Ostillio, che a quei tempi aveva quattro anni, sembra rimpiangere le 
ricadute occupazionali di una presenza americana. Gli chiediamo se troverà 
una sola assicurazione che stipulerà a Taranto una polizza di risarcimento 
in caso di incidente nucleare: ogni assicurazione le esclude esplicitamente 
a priori. E che Taranto abbia rischiato grosso lo testimonia il passato. 
Nel 1968 il sommergibile atomico americano Scorpion passò da Taranto il 10 
marzo per esplodere il 22 maggio nell'Oceano Atlantico. Un'altra catastrofe 
fu sfiorata il 22 settembre 1975 con lo scontro fra l'incrociatore Belknap 
e la portaerei Kennedy nello Jonio in quanto divampò un incendio a bordo le 
fiamme arrivarono a pochi metri dai missili nucleari Terrier provocando il 
più grave SOS nucleare della Us Navy.
Va ricordato che in caso di incidente o disastro i trattati bilaterali 
Usa-Italia non consentono alcuna azione penale italiana verso i militari 
Usa, come ha dimostrato la tragedia del Cermis.
Chiediamo all'on. Ostillio se sia di centrosinstra essere così autolesionisti.
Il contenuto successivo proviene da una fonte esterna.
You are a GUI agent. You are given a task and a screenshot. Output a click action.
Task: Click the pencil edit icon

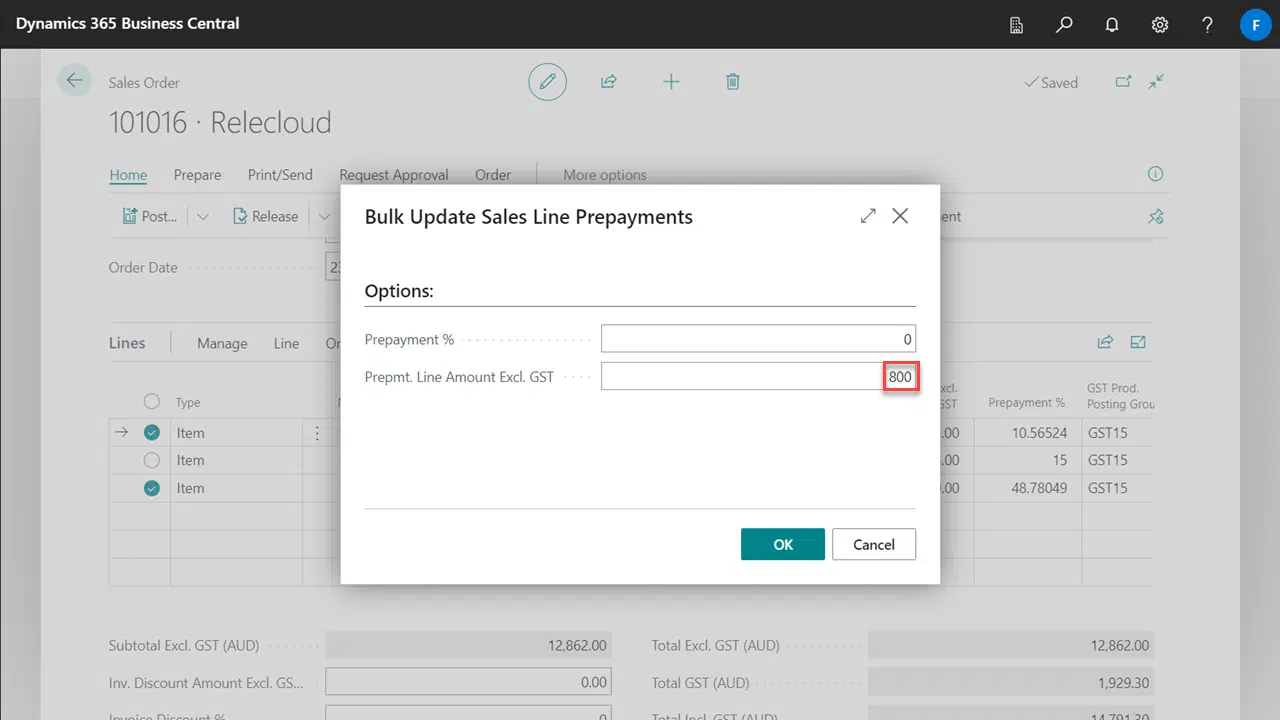547,82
Taranto temiamo possa diventare una colonia americana in cui decentrare i 
rischi di terrorismo, esposta a tutti i pericoli di incidente nucleare e 
senza alcun potere di controllo nazionale su strutture la cui gestione è 
nelle mani di militari stranieri che al momento giusto non hanno alcuna 
voglia di mostrarsi benigni "alleati", come dimostra la base Usa della 
Maddalena in cui non è possibile il monitoraggio della radioattività in 
quanto le autorità americane non autorizzano analisi ravvicinate da parte 
delle autorità sanitarie italiane.
La mitilicoltura e la pesca a Taranto avrebbero il futuro segnato da una 
spada di Damocle radioattiva.
Lo Statuto di Taranto, all'articolo 1, parla di città operatrice di pace 
libera da armi di terminio di massa.
Chiediamo ai parlamentari locali di presentare interrogazioni parlamentari 
sul progetto di base Usa a Taranto. Per noi la campagna elettorale è già 
cominciata: metteremo su Internet i candidati e la forze politiche che non 
si schiereranno contro il pericolo nucleare di una Base Usa a Taranto.
E se la base Usa si farà, cari politici, ricordatevi di Scanzano.